IBM has cancelled plans to launch a notebook based on Transmeta's Crusoe chip, dealing a major blow to the startup just days before its flotation.
The PC company confirmed it would not offer a Thinkpad 240 notebook running the Crusoe chip this year as planned, but will still consider using Transmeta chips in future products.
In a statement, IBM said: "The project with Transmeta, the Thinkpad 240 with a Crusoe chip, has been cancelled. We are always looking to enhance the customer's notebook computing experience and will continue to consider Transmeta, along with other suppliers, for future models."
Following demonstrations of prototype notebooks running Crusoe at the PC Expo show in June, IBM had said it would be offering Crusoe-based versions of its Thinkpad 240 consumer notebooks in the fourth quarter of this year.

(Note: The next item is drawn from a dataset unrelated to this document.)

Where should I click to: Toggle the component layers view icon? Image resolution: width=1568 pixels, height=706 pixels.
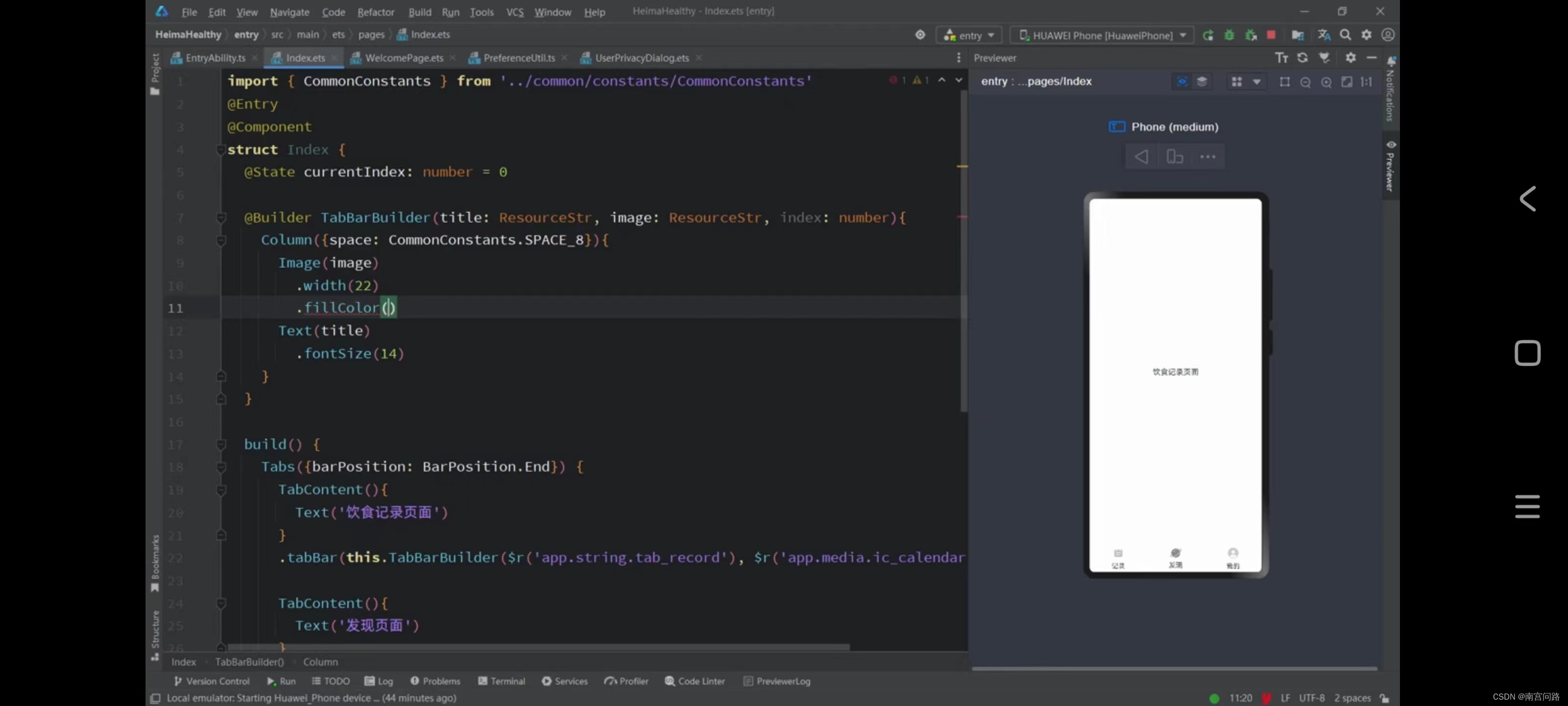pos(1201,81)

Transmeta, which was expected to float on 6 November, claims that the Crusoe chip consumes about 1w of power when running, compared with an Intel Pentium chip's 15w to 20w. By using significantly less battery power, it enables lightweight notebooks to work for up to eight hours, according to the company.
Earlier this year, however, notebook manufacturer Toshiba poured cold water on Transmeta's claims about the low power consumption and heat generation of the Crusoe chip, despite the fact that it is an investor in the chip maker.
Steve Crawley, Toshiba's UK product manager, said at the time: "Crusoe gives a reasonable increase in battery life, but it is nothing like Transmeta's publicity is claiming."
Research company Gartner has warned that Transmeta needs to clinch deals involving the use of its processors in high-end notebooks and internet access devices if it is to remain in business.